OSHA's Ergonomics Showdown With Amazon Ends in a Corporate-Wide Settlement Covering Every US Warehouse
WASHINGTON — The biggest ergonomics enforcement push OSHA has mounted in over a decade ended not with a trial but with a signature. On December 19, 2024, the agency announced a corporate-wide settlement with Amazon resolving ergonomics citations at ten facilities and extending safety commitments to every Amazon fulfillment center, sortation center and delivery station under federal OSHA jurisdiction — several hundred thousand workers.
The Investigation
Starting in the summer of 2022, following referrals from federal prosecutors in New York, OSHA inspected Amazon warehouses across the country. In January 2023 it cited the company for ergonomic hazards at fulfillment centers in Deltona, Florida; Waukegan, Illinois; and New Windsor, New York, proposing $60,269 in penalties — the maximum available, since ergonomics has no dedicated standard and must be cited under the OSH Act’s General Duty Clause. Inspectors documented high-frequency lifting of heavy items, awkward twisting and bending postures, and long hours that together put workers at high risk of lower-back injuries and other musculoskeletal disorders. Similar citations followed at warehouses in Colorado, Idaho, New York and New Jersey through 2023.

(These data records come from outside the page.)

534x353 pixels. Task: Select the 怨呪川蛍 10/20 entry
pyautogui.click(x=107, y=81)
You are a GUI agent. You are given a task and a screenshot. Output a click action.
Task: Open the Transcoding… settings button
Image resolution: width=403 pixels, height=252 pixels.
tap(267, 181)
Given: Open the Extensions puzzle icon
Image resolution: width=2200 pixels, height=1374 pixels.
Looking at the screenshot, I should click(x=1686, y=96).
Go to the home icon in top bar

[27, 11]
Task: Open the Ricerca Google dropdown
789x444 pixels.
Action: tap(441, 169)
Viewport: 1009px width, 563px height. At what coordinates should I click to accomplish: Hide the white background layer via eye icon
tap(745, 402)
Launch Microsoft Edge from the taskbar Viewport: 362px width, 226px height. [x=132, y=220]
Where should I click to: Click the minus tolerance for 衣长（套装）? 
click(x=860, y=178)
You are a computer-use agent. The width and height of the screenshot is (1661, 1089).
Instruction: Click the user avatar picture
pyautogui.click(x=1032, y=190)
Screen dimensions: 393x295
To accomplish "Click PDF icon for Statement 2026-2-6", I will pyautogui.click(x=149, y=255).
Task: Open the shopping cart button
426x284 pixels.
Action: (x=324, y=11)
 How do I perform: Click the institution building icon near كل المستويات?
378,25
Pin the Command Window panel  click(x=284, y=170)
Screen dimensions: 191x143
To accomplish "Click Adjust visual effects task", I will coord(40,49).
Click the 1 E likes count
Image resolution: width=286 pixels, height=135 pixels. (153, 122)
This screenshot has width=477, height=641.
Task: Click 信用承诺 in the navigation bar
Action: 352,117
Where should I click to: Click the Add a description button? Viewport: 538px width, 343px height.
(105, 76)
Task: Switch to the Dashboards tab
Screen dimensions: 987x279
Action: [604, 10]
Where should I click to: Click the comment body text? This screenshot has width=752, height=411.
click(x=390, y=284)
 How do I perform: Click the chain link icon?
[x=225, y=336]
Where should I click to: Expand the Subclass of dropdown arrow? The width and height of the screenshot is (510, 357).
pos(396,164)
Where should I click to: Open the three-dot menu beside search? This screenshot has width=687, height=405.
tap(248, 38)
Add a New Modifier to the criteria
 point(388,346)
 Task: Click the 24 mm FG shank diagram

“Each of these inspections found work processes that were designed for speed but not safety, and they resulted in serious worker injuries,” said Doug Parker, Assistant Secretary of Labor for Occupational Safety and Health, when the first citations landed.
The Settlement
With ten cases headed for trial in 2025, Amazon agreed to pay $145,000 — over 90% of the assessed penalties — and, more importantly, to structural changes: a corporate ergonomics team conducting annual risk assessments and piloting engineering controls, a designated Site Ergonomics Lead at every facility, multiple reporting channels for workers including anonymous ones, and biannual meetings with OSHA to review injury trends. “This corporate-wide settlement agreement focuses on improving conditions for several hundred thousand Amazon workers nationwide,” Parker said. OSHA keeps its full inspection and enforcement authority throughout.
Lessons to Take Home
Musculoskeletal injuries don’t make dramatic headlines — no explosion, no fall — yet they are among the most common serious workplace injuries in America, and this case proves OSHA can and will pursue them even without a specific ergonomics standard on the books (Congress repealed the last one in 2001, a story we tell in our history of OSHA).
For your own operation, the playbook is in the settlement itself: assess the lifting, reaching and twisting your job tasks actually demand; fix the worst of it with engineering — workstation heights, mechanical assists, rotation; and give workers an easy way to report the aches that come before the injuries, just as they would report any other near miss. Sore backs are data. Start collecting it, and remind your crew of all the reasons to work safe — including the ones that only show up twenty years later.